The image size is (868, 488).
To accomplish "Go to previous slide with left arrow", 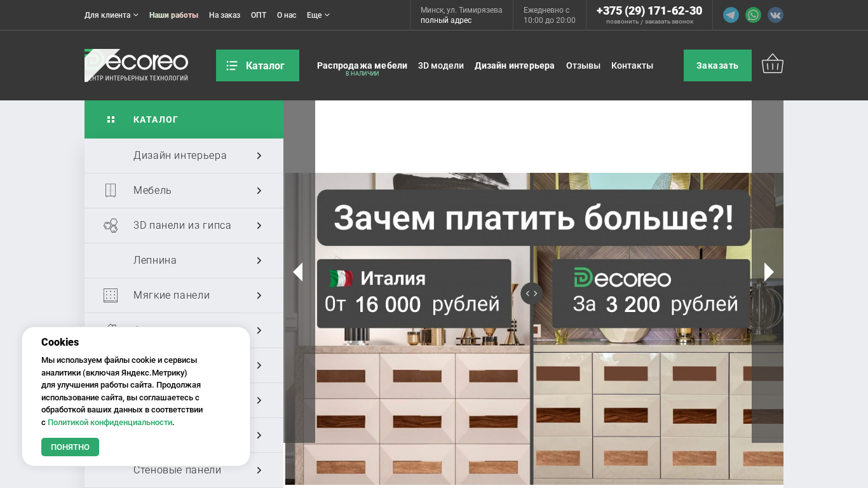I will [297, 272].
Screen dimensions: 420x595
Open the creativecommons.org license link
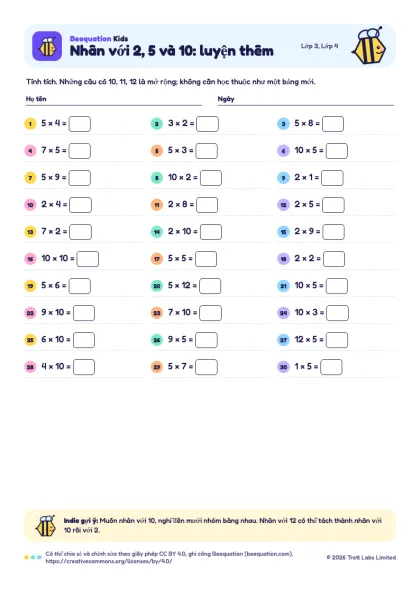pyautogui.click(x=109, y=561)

§ About this task: All lines above between the line that contains "Screen dimensions: 420x595" and the last line of the entries, both included, must be transcribed exactly. No pictures are to appear.

§ Reply to the exercise:
Screen dimensions: 420x595
Open the creativecommons.org license link
pyautogui.click(x=109, y=561)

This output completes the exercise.